2.- Que la ley estuvo de facto escrita en ese inestable soporte por su incapacidad para ser cumplida en su letra y en su espíritu durante toda la historia judaica (como enfatizan San Pablo -Rm. 2,23- y San Pedro -Hch. 15,10-), de modo que hasta el mismo Moisés la llegó a hacer trizas -Ex. 32,19-). 

3.- Y que con Cristo vino el nuevo Espíritu, como un verdadero viento de libertad (Gal. 5,1) que la borraría definitivamente ("La ley y los profetas llegan hasta Juan, a partir de él es predicado el Reino" - Lc. 16,16-.)

En segundo lugar, las Palabras del Señor. Jesús no se limita a decirles a los fariseos que el que esté libre de pecado tire la primera piedra (Jn. 8,7). De manera misteriosa les impone también el ser coherentes como nunca fueron en sus hipócritas vidas. ¡Y obedecieron! Nadie se atrevió, delante de Él, a lanzar un guijarro. No creo que se tratase de un milagro; más bien respondía a una actitud de prudencia de esos matarifes ante Jesús, de quien se decía (y ellos quizás pudieron en algún otro caso verificarlo) que podía "darse cuenta enseguida de lo que pensaban" (Mc. 2,8)  y, en consecuencia, existía un alto riesgo de quedar en evidencia ante los demás si se hubieran atrevido a desobedecerle (la mayor parte de los pecados sexuales, a la vez que graves, son risibles y ridículos, son los que menos nos gusta confesar, ayer, hoy y siempre). 

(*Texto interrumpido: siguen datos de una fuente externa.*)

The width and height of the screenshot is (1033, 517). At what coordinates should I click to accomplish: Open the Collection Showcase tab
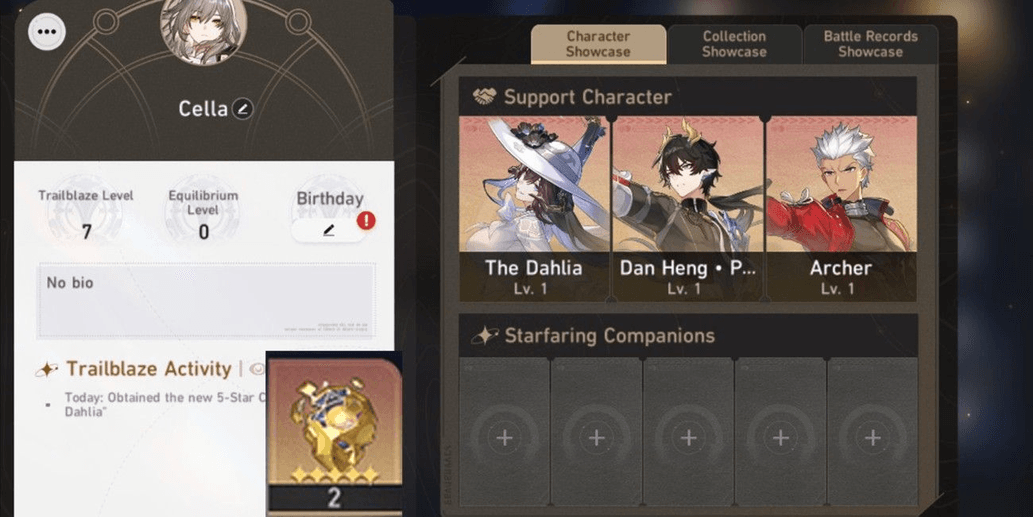(x=734, y=44)
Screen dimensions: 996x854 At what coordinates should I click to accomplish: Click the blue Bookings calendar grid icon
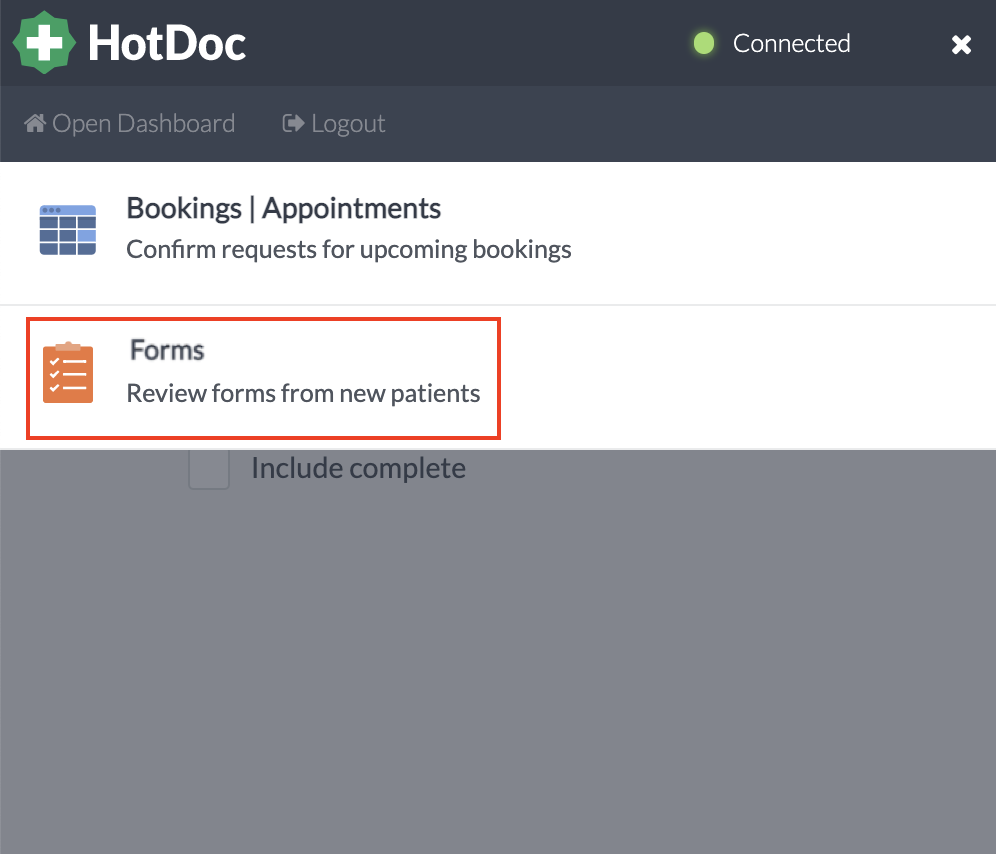67,229
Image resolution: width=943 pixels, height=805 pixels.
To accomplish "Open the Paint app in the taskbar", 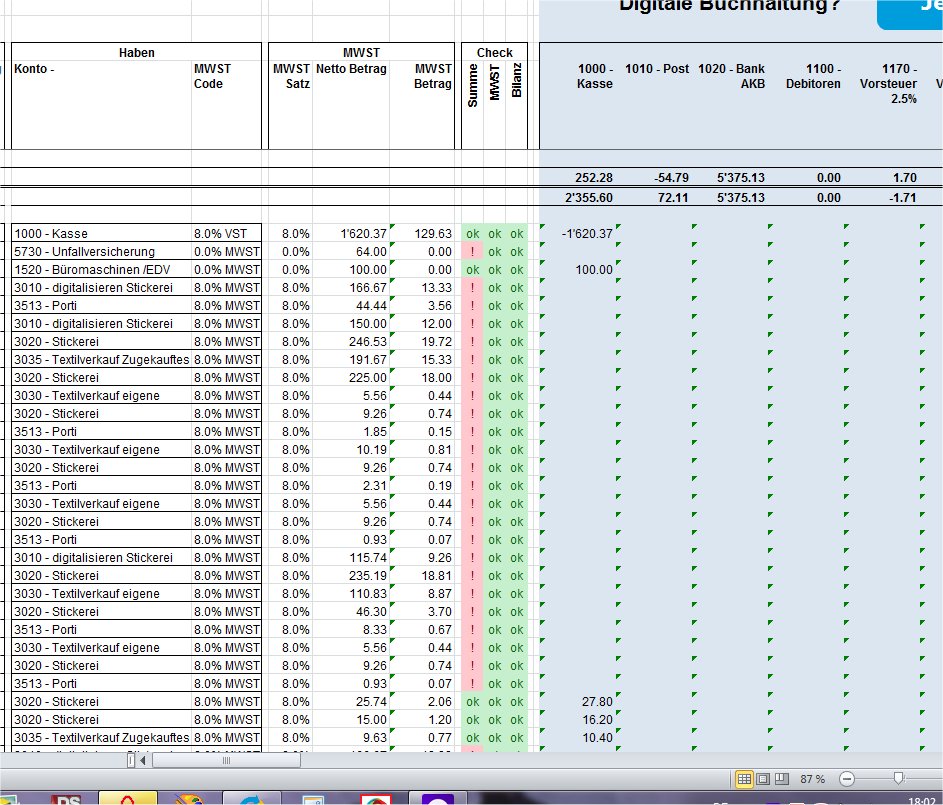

Y en lo relativo a esa pecadora, es importante destacar la advertencia de que no debía incidir en el pecado (Jn. 8,11). Pues ella fue uno de los primeros signos, una primicia de ese nuevo tiempo que exigirá a hombres y mujeres una conversión radical y una nueva vida. 

En definitiva, Jesús nos vuelve a demostrar, de manera discreta y magistral, su divinidad porque Él era el único que allí estaba libre de culpa y que podía apedrear legalmente a la pecadora. Y, sin embargo, en coherencia con su mensaje universal de gracia, de misericordia y de perdón -y por algo más que a continuación veremos-, la absolvió de su grave pecado. 

No me cabe la menor duda de que el hombre-Jesús actuó así porque, además de Dios, era un auténtico caballero con las mujeres. Como vimos, la ley mosaica que perseguía el adulterio era inclusiva, igualitaria y no machista y, en consecuencia, las feministas (de haberlas) no sólo no hubieran puesto objeción a que se apedrease a aquella adúltera; es que además juzgarían el perdón de Jesús como un gesto machista. Sin embargo, Jesús, como hombre, se sintió interpelado a proteger a esa pecadora, sacando de sí esa natural caballerosidad que todo varón que se precie lleva en su corazón. Recordemos también a esa otra desgraciada que se lanzó a sus pies arrepentida mientras el Señor comía en casa de un rico. Aunque todos sin excepción esperaban que la apartase con un puntapié, la miró a los ojos, le dijo que sus pecados le eran perdonados y la salvó.  

Un caballero protege y ampara siempre a una mujer desvalida, y eso hizo siempre Nuestro Señor. "Ve y haz tú lo mismo" (Lc. 10,37) nos exige a los varones cristianos de ayer, de hoy y de siempre. No tenemos excusa como cristianos, en definitiva, para no seguir ese modelo de caballerosidad, aunque en estos tiempos oscuros se nos descalifique como machistas.